Although performed on a limited number of subjects, the present study represents an important step towards an automated segmentation of the Vim area. We used local diffusion MR properties inside the thalamus for delimitation of an initial region of interest, the VLV cluster enclosing the motor-related thalamic nuclei, which was further subdivided using the 7T SWI intensity and a prior knowledge of the Vim localization within the VLV. We additionally examined the ability of multi-atlas based techniques to segment the Vim.

The spatial distribution and extent of the resulting Vim outlines were qualitatively validated by an experienced neurosurgeon. A minor affinity of slightly imprecise borders regarding the surrounding structures was observed in the outcome of the proposed multi-modal method. Nevertheless, these outlines represent better and in more complete manner the Vim area than the limited extents provided by a multi-atlas segmentation approach. Analogue to this are the calculated volumes of the outlines.

The DWI used for the VLV delineation has approximately five times lower spatial resolution than the image reference space where the analysis were performed (2.24 × 2.24 × 2.2 mm3 versus 0.5 × 0.5 × 0.5 mm3). As consequence we are prone to imprecise border delineation of the initial region of interest i.e. the VLV thalamic part. Another limitation comes from the non-robust contrast variation observed on the SWI together with the presence of the blood vessels in an indiscriminate mode, inside the VLV and the thalamus in general, increasing the potential of Vim’s border inaccuracy.
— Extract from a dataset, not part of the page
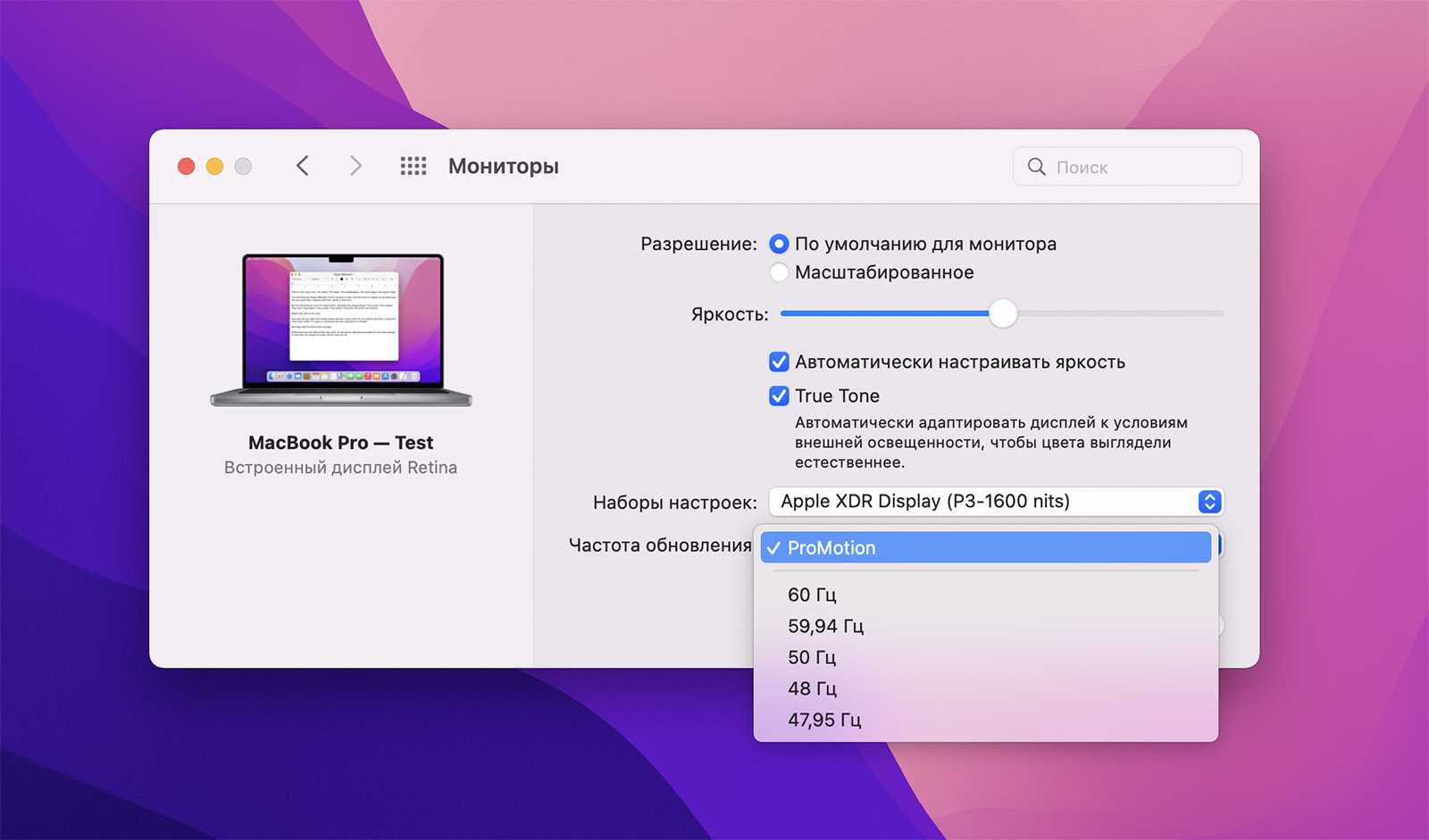Pick the 59,94 Гц refresh rate option
The height and width of the screenshot is (840, 1429).
click(825, 626)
This could also have a major impact on direct visualization in some cases. Further studies should be done to understand the origin of the differences in feature appearance observed on SWI for the populations of different age. We believe that standardization of the SWI contrast could make this imaging method even more powerful tool for direct visualization, especially for direct targeting in functional neurosurgery in drug-resistant tremor.

In this study we have also shown that the imaging method based on the individual subjects’ anatomy outperforms the approaches build from statistical average among a chosen population, such as the atlases. As limitation of the used multi-atlas approach we consider the image registration done between the respective T1w images on which the thalamus appears as a homogeneous area with borders that are difficult to discriminate. Hence, the information provided for the thalami matching and the corrective learning afterwards is not optimal. Possible improvement in this context could be the direct use of the SWI for the image matching procedure, since it provides much more features of the thalamic architecture. However, mainly due to the variation of the SWI FoV orientation, it was difficult to achieve such task in the presented data.

The proposed multi-modal framework should be further quantitatively evaluated against a manual delamination of the targeted area. Nevertheless, it represents a novel advancement in the field of automated subject-specific segmentation of the Vim.